The Sensible Basket: June 2026 Results

Upward trend of coins illustrating this month's Sensible Basket results

If you’re new here, the Sensible Basket is my monthly check on ten everyday items, from a Big Mac to a pint of milk, tracked consistently so the trend actually means something over time rather than just being a one-off snapshot. You can read more about why I started it in this explainer. For now, here’s what happened in June.

The June results are in. And if I’m honest, I wasn’t expecting to see an increase quite so soon.

The Sensible Basket has gone from £20.30 in May to £20.67 in June. That’s a 37p rise in a single month. On its own it doesn’t sound like much. But if the basket were to increase at that rate every month, you’re looking at around £4.44 added to the cost of these 10 items over the course of a year. That adds up.

What Moved in the Sensible Basket This Month?

Three items were responsible for the increase this month.

The pint of milk at Tesco went from £0.85 to £0.90, a 5p rise. The Happy Hen free range eggs went from £2.35 to £2.55, a 20p jump. And unleaded petrol crept up from £1.57 to £1.59 per litre, adding a couple of pence.

Everything else held firm. The Big Mac stayed at £5.19, the Grande Latte at £4.65, Coca-Cola at £1.55, Guinness at £1.41, the cucumber at £0.99, the Twix at £1.10 and the loaf of bread at £0.74.

So the movement this month came entirely from the supermarket aisle and the forecourt. The branded items stayed put.

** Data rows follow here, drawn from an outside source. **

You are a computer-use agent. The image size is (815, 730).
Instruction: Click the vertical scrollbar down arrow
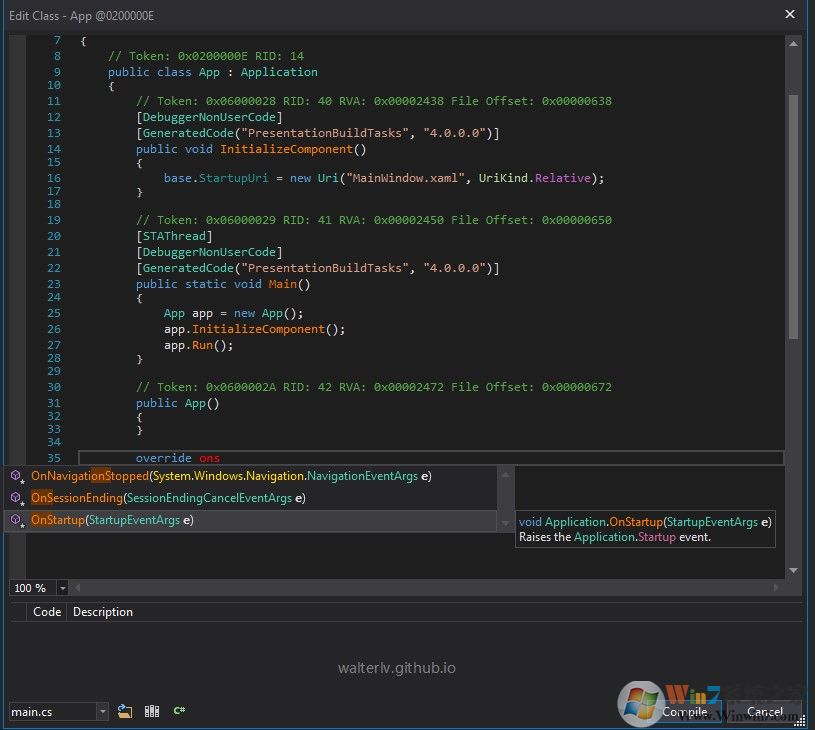click(793, 570)
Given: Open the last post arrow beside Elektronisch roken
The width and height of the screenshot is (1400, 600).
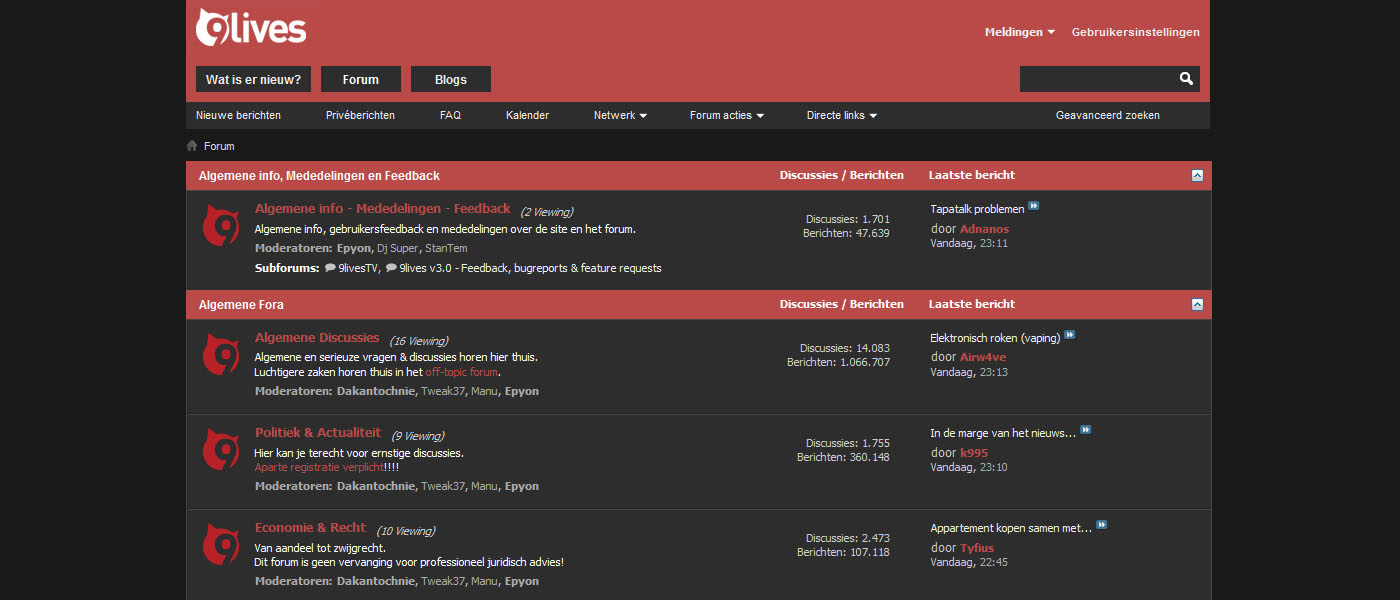Looking at the screenshot, I should pos(1070,335).
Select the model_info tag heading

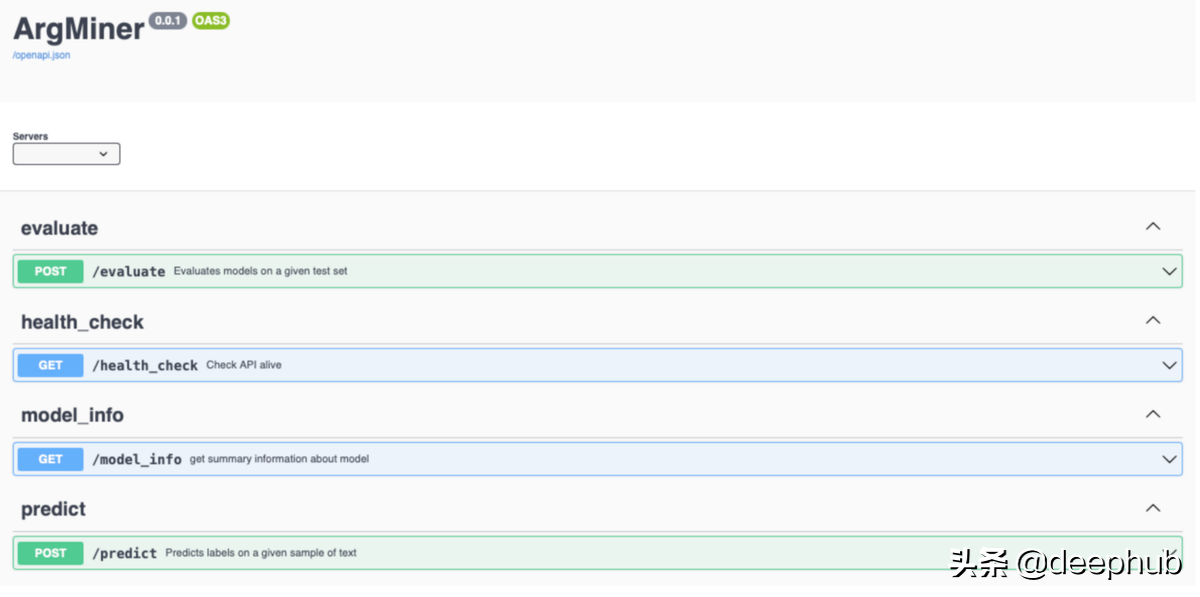[x=72, y=415]
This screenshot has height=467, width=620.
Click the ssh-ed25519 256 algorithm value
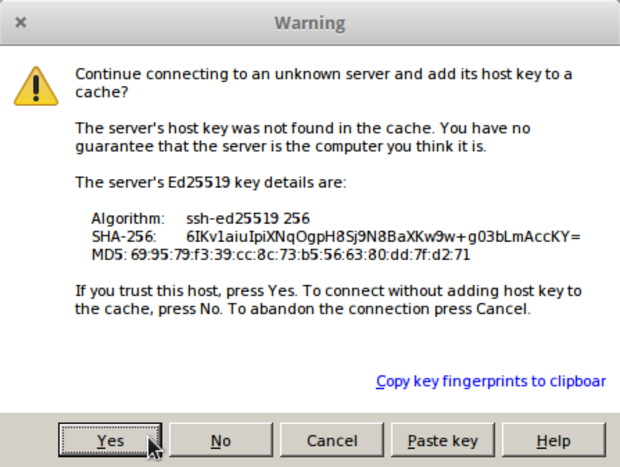click(x=248, y=218)
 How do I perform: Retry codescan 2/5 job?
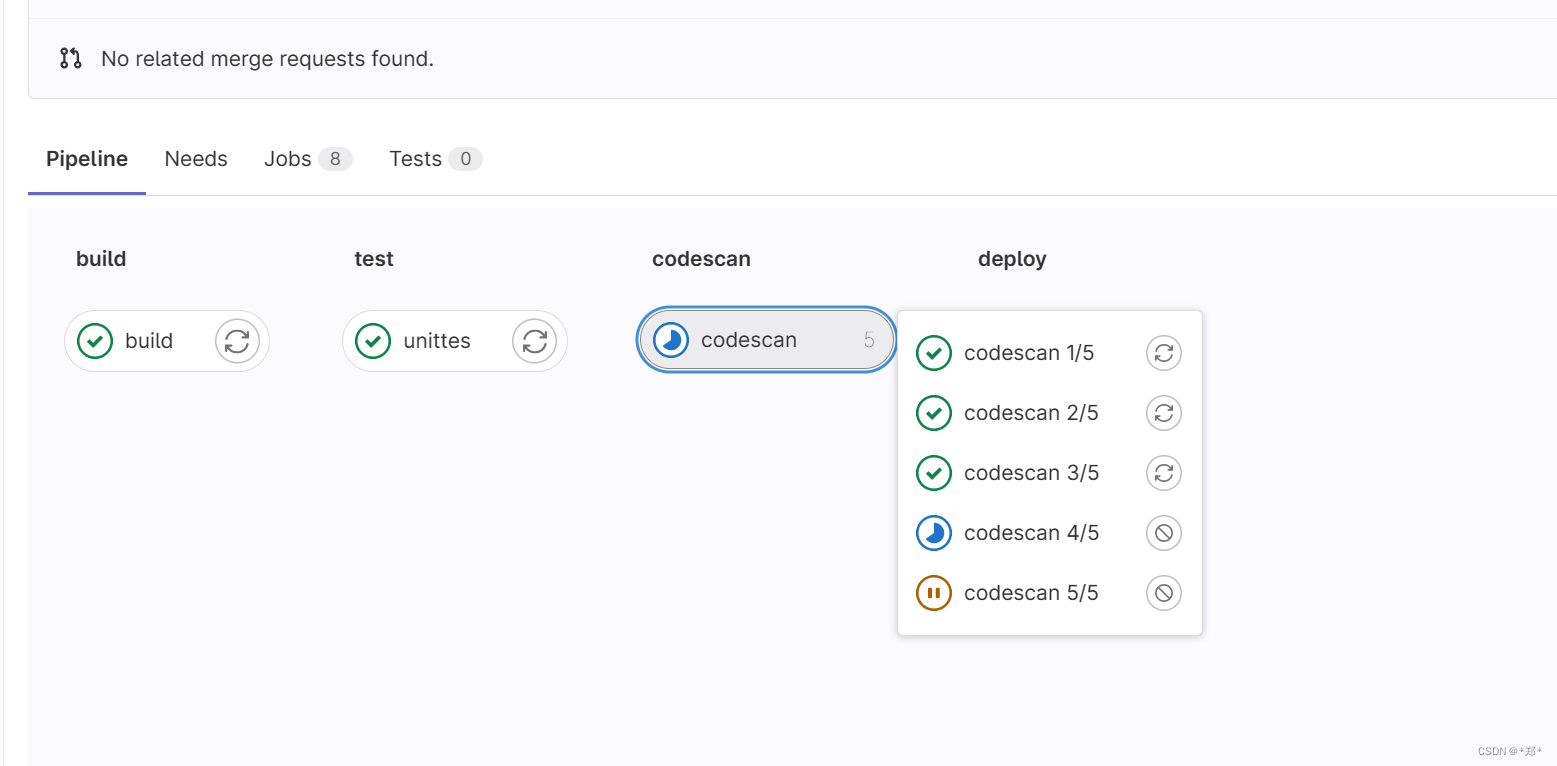1163,412
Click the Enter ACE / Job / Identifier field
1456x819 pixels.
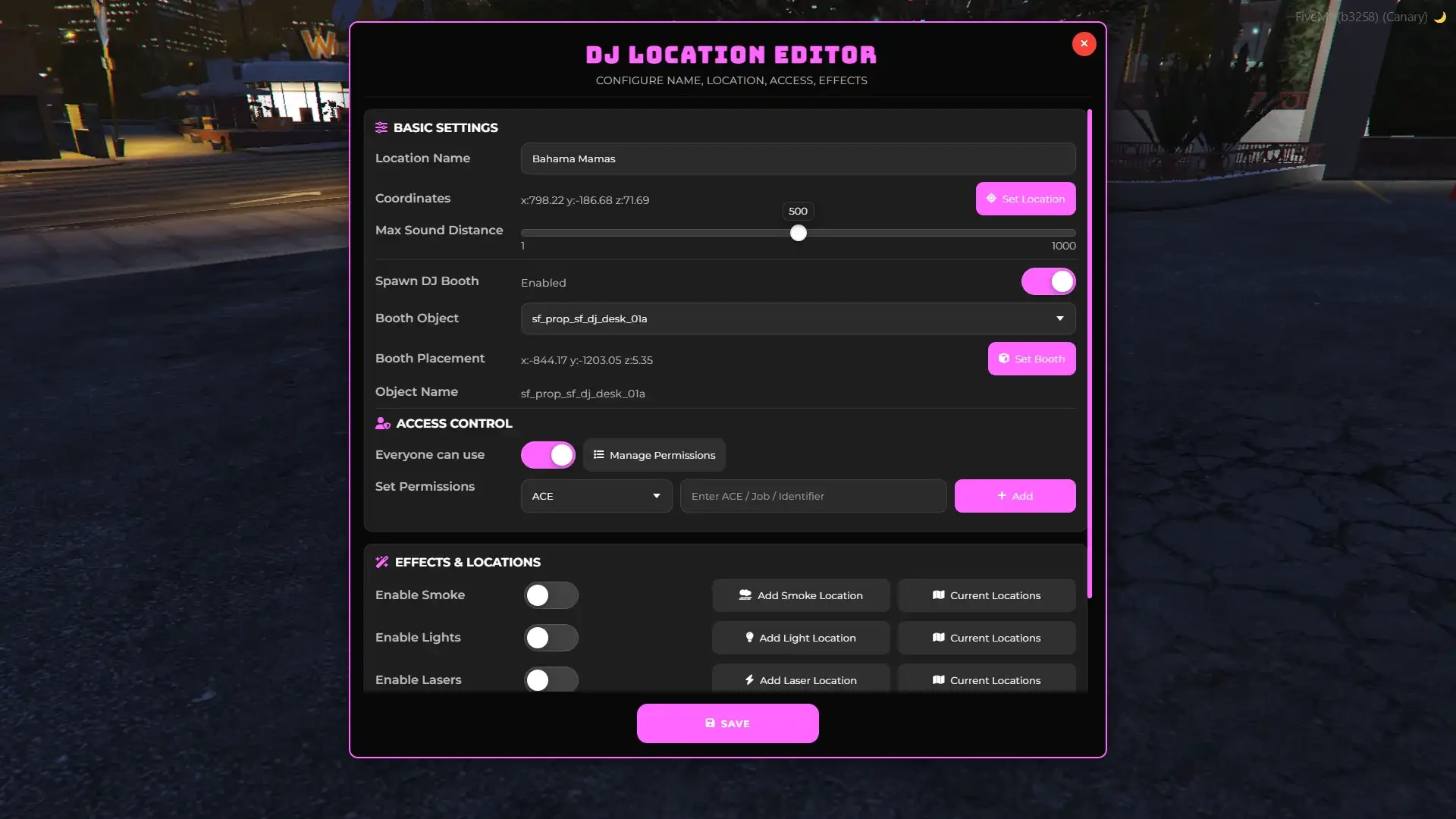813,496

The Sensible Basket: May vs June 2026

Item May 2026 June 2026 Change
Big Mac £5.19 £5.19 No change
Starbucks Grande Latte £4.65 £4.65 No change
Pint of milk (Tesco) £0.85 £0.90 +5p
Loaf of bread £0.74 £0.74 No change
Can of Coca-Cola £1.55 £1.55 No change
Can of Guinness £1.41 £1.41 No change
Cucumber £0.99 £0.99 No change
Free range eggs (Happy Hen) £2.35 £2.55 +20p
Twix £1.10 £1.10 No change
Unleaded petrol (per litre) £1.57 £1.59 +2p
Sensible Basket total £20.30 £20.67 +37p

The Egg Situation

The 20p increase on the Happy Hen eggs is the one that caught my eye. That’s an 8.5% rise on a single product in a single month. Egg prices have been volatile for a while now, largely driven by supply issues and the ongoing impact of avian flu on UK flocks, a trend that also shows up in the official UK inflation figures. Whether this is a blip or the start of a trend is the whole point of running the Sensible Basket.

What Does This Mean for the Sensible Basket Going Forward?

Not a great deal yet, if I’m being straight with you. One month of data doesn’t tell you anything particularly useful. The value of the Sensible Basket will build over time as we stack up more months and start to see actual patterns rather than just single data points.

What I will say is that the items that moved this month are all things that most people buy without really thinking about it. Milk, eggs, petrol. They’re not treats or luxuries. They’re just part of life. Which is exactly why they’re in the basket.

Head over to The Sensible Basket to see the full breakdown, and check back next month to see whether things settle down or continue heading in the wrong direction.

My money is on the latter. But let’s see.